Ma thèse est connue des lecteurs de cette Revue par la réfutation qu’en a essayée M. Strowski, et par la réponse que je lui ai faite[1]. Je crois avoir établi : 1o que le Discours de la Servitude volontaire[2], contient des allusions à Henri III qui devint roi de France vingt-six ans après la mort de La Boétie, que le texte en a donc été remanié par une main étrangère pour en faire une satire contre les auteurs de la Saint-Barthélémy et contre Henri III ; 2o que cette main est vraisemblablement celle de Montaigne, ami intime de La Boétie et héritier du manuscrit.

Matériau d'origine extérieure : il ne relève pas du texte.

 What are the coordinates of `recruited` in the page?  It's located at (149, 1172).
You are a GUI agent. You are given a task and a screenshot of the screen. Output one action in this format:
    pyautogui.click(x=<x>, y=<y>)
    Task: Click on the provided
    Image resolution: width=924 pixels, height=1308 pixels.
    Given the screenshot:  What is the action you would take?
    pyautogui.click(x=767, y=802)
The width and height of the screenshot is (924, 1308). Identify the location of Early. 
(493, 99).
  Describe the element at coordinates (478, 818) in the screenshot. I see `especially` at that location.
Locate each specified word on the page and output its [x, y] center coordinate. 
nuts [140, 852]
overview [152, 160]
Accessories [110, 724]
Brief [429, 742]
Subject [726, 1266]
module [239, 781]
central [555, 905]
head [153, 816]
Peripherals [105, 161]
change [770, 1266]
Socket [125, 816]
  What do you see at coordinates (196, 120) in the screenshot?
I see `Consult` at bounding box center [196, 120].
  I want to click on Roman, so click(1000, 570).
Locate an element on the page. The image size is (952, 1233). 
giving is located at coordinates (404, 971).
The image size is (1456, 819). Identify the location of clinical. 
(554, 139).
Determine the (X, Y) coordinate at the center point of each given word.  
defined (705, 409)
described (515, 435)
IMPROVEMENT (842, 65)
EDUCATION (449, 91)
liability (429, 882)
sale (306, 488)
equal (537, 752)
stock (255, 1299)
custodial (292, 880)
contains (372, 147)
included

En attribuant à Montaigne une entente secrète avec les protestants pour la publication du Contr’un et une part notable dans sa composition, je pense avoir servi sa mémoire. M. Dezeimeris, qui s’indigne contre cette proposition, n’a pas essayé de la réfuter, comme l’ont tenté mes précédents contradicteurs. Il ne met en discussion que la première partie de ma thèse, et encore n’argumente-t-il pas directement contre elle. Il veut simplement prouver que le Discours « ne vise nullement Henri III ». Se dispensant[3] d’examiner les raisons que j’ai données pour établir les allusions qui désignent ce roi, il espère faire cette preuve par le procédé que nous appelons en médecine la méthode substitutive : le tyran du Contr’un ne peut pas être Henri III parce que c’est Charles VI.

M. Dezeimeris est d’avis — ici son opinion ne diffère pas de la mienne — que le Contr’un n’est pas une déclamation, un

  1. Revue philomathique de février, mai et juillet 1907.
  2. Le discours de la Servitude volontaire est souvent désigné sous le nom de Le Contr’un, sous lequel, dit Montaigne, il fut rebaptisé. J’emploierai souvent cette appellation.
  3. Sauf sur un seul point : la question des tournois, qu’il ne vise qu’indirectement dans une note que je discuterai plus loin.